Les plus hautes autorités de notre pays ont toujours prôné l’efficacité de l’administration et la qualité du service rendu aux citoyens comme étant l’un des facteurs devant soutenir le processus de Refondation.
Cette exigence émane d’un constat : les usagers se plaignent de la lenteur administrative. En effet, l’administration publique nigérienne est lourde lorsqu’il s’agit de prendre des décisions. Une situation qui peut avoir diverses raisons dont l’insuffisance en personnel et en matériel, mais aussi les insuffisances des agents eux-mêmes, la routine, l’absence d’initiative et d’innovation, la manie de certains agents de garder, entre leurs mains, un volume important d’actes administratifs ou d’activités à réaliser. Une situation qui a des répercussions, le plus souvent, négatives sur les activités des autres secteurs et acteurs.
Les efforts de créations de guichets uniques dans certains domaines et la digitalisation d’autres services s’inscrivent dans cette logique d’amélioration de la qualité, de la diligence et de la célérité dans l’offre de service rendu aux usagers.
Malheureusement, certaines pratiques ont la vie dure et, la routine aidant, les usagers continuent de payer le prix fort de la lenteur administrative.
Certains hauts responsables en parlent sans tabou à l’image du ministre de la Justice et des Droits de l’Homme qui ne cesse de déplorer la lenteur judiciaire qui a pour conséquences la surpopulation carcérale, ses coûts pour l’Etat, mais aussi la privation de liberté pour des prévenus dont certains passent plus de temps en prison que ce que prévoit leur condamnation.
Dans d’autres domaines, cette lenteur a des répercussions silencieuses mais tout aussi insidieuses. Tenez-vous bien ! pour avoir une attestation de service civique, il faut attendre six (06) mois, six (06) longs mois au cours desquels un jeune diplômé en quête d’emploi peut manquer des opportunités si tant est que ce papier banal est exigé dans la composition du dossier de candidature.

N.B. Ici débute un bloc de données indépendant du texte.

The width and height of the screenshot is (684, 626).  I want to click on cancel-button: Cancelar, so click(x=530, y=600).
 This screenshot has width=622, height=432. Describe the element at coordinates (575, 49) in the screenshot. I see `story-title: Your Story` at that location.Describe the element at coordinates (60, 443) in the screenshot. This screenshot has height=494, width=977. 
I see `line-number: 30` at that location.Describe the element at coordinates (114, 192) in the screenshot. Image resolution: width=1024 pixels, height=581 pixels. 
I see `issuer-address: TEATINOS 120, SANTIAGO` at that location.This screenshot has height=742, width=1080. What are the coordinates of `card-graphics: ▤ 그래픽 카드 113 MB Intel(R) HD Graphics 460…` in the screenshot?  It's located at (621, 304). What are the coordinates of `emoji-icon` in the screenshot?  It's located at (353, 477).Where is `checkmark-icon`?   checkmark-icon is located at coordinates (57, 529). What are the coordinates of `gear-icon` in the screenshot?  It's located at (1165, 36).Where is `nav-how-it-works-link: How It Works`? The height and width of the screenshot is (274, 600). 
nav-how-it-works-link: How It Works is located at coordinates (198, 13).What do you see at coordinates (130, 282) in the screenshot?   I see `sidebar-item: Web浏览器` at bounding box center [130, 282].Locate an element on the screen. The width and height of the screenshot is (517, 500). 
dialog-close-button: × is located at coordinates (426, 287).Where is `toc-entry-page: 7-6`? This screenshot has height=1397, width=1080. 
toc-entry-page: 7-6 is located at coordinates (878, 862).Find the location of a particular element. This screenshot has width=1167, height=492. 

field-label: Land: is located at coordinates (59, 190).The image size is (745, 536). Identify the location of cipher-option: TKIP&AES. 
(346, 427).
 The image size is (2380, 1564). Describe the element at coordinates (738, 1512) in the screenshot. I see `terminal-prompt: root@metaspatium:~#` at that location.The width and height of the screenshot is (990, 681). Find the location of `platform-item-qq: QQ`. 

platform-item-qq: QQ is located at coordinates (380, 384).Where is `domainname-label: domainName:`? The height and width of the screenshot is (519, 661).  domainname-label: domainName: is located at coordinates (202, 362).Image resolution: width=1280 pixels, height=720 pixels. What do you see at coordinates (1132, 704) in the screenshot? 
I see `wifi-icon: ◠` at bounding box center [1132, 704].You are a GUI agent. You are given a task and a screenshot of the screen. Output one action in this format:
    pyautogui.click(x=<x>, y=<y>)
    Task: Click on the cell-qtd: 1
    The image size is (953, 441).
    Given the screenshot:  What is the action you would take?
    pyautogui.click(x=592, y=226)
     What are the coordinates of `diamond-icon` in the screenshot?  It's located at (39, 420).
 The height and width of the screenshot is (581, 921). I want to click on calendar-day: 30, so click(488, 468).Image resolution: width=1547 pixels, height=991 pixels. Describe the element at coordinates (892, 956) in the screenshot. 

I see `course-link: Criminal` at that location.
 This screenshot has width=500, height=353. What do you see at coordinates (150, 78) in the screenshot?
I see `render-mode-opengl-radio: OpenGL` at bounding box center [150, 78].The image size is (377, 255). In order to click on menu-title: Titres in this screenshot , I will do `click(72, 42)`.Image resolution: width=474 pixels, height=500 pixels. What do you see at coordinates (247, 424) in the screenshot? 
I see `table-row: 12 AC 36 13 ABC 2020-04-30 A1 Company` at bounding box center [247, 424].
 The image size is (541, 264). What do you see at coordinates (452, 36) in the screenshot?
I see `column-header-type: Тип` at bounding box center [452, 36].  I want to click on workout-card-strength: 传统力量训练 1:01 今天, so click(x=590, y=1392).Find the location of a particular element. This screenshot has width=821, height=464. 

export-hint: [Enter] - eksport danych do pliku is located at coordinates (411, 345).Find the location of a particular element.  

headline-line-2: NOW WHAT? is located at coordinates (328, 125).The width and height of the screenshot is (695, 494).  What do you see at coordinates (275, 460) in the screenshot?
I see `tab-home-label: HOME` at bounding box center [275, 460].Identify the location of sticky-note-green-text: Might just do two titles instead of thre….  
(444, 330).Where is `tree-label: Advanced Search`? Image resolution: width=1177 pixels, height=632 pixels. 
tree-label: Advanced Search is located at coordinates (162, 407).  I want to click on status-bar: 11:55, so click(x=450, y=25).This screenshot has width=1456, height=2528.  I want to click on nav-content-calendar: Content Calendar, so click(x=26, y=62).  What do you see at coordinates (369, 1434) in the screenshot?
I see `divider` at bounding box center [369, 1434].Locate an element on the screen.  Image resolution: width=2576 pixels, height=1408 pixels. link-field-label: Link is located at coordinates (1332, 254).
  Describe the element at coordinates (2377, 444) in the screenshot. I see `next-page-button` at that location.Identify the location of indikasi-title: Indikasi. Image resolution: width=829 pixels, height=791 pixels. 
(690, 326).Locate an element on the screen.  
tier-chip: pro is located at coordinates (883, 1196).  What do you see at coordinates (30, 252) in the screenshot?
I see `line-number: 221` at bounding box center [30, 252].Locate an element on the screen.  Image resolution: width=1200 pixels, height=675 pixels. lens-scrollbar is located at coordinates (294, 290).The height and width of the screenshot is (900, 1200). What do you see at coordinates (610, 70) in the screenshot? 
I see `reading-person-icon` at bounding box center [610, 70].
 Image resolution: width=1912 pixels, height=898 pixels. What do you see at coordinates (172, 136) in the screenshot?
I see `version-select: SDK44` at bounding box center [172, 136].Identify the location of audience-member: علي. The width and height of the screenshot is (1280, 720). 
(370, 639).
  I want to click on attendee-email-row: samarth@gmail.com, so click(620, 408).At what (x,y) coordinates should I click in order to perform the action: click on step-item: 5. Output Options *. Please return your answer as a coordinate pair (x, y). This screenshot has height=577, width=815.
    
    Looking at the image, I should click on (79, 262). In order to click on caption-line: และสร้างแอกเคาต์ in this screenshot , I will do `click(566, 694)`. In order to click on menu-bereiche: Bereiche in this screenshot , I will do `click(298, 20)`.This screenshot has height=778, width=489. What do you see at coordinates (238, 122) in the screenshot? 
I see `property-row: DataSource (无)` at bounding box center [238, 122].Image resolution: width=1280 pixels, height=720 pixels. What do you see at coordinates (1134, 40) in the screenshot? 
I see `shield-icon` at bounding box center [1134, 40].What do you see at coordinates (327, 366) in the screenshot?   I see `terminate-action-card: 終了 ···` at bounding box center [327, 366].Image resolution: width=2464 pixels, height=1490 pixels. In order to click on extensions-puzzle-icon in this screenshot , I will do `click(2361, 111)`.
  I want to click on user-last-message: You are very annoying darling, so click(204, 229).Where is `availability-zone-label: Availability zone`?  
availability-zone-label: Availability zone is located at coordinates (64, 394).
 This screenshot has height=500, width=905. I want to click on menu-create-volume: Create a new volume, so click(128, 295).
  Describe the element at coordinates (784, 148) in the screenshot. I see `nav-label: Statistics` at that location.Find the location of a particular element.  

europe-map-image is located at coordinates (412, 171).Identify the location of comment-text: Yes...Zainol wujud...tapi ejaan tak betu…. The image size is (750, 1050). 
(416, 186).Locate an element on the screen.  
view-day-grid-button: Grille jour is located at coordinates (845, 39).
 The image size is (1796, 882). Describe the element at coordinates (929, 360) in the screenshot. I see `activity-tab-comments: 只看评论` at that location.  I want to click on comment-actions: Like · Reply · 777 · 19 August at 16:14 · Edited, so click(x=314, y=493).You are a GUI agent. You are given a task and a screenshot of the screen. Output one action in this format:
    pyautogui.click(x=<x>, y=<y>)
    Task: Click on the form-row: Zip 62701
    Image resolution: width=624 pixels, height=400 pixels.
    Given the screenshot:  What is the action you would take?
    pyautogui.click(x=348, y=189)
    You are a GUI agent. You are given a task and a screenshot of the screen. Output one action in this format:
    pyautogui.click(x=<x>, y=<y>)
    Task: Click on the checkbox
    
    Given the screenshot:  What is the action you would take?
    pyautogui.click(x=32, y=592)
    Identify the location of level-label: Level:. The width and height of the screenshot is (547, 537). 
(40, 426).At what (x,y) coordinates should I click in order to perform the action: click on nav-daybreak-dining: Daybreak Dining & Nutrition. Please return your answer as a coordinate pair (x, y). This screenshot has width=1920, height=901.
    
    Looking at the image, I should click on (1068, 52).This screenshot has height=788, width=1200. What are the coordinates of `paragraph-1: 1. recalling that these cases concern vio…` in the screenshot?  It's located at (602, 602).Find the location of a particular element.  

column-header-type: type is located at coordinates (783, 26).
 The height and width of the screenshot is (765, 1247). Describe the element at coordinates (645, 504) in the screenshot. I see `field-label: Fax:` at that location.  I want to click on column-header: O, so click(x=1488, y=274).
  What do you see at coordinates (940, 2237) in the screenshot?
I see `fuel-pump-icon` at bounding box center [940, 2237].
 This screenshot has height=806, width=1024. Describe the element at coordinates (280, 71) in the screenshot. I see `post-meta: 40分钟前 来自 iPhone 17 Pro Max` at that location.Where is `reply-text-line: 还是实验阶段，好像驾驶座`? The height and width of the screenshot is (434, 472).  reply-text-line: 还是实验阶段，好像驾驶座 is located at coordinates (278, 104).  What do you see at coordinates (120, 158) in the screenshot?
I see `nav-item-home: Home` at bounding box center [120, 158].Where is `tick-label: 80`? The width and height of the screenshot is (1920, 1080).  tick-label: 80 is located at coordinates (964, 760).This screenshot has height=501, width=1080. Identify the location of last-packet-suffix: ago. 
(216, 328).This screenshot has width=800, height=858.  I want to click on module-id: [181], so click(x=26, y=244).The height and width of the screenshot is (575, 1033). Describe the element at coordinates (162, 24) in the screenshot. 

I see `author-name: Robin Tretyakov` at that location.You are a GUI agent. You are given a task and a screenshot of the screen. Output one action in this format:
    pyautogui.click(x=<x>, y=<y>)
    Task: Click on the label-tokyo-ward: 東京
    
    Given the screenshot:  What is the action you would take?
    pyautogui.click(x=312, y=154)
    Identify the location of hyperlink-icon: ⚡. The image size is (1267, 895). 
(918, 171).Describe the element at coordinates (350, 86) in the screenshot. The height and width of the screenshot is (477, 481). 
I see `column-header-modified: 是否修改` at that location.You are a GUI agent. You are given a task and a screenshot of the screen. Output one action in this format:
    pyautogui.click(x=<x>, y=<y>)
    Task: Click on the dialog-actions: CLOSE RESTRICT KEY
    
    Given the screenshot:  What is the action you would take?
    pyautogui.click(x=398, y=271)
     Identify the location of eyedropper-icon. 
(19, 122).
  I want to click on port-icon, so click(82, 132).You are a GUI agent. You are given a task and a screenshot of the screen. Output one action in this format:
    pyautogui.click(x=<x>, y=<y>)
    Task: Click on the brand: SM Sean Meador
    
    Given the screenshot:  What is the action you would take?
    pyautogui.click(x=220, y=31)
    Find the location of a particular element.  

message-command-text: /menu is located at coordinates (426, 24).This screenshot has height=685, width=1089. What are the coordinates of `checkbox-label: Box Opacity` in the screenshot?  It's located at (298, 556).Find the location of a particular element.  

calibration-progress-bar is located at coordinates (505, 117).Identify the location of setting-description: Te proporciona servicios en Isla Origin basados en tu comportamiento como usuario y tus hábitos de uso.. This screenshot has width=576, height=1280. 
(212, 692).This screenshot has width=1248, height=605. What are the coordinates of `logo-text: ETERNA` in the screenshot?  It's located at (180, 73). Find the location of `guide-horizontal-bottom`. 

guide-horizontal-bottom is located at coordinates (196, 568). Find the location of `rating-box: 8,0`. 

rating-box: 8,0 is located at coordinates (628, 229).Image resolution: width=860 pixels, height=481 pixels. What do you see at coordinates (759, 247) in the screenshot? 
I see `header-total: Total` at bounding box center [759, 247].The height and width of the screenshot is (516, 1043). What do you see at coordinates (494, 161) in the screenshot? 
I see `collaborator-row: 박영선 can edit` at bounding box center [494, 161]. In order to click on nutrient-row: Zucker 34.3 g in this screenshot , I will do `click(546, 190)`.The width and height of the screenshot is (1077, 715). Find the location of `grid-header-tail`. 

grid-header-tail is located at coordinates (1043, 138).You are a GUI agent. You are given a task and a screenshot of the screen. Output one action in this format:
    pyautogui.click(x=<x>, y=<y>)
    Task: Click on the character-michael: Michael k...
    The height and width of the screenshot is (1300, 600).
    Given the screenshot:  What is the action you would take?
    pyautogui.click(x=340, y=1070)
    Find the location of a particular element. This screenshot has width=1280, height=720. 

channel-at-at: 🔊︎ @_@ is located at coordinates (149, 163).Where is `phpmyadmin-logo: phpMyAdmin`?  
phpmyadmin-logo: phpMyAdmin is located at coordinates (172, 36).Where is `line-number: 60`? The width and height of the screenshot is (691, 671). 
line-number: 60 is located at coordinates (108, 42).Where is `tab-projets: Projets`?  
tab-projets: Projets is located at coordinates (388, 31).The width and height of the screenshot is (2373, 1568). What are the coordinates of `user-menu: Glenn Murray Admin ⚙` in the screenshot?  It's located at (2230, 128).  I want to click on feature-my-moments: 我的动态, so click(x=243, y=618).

Dans le secteur privé, et même dans certaines institutions publiques, les attestations de service sont établies presque séance tenante, étant donné que l’administration dispose de toutes les informations sur le demandeur.
Face à une telle lenteur qui peut être préjudiciable au devenir des jeunes en quête d’emploi, la digitalisation des procédures s’impose comme une alternative.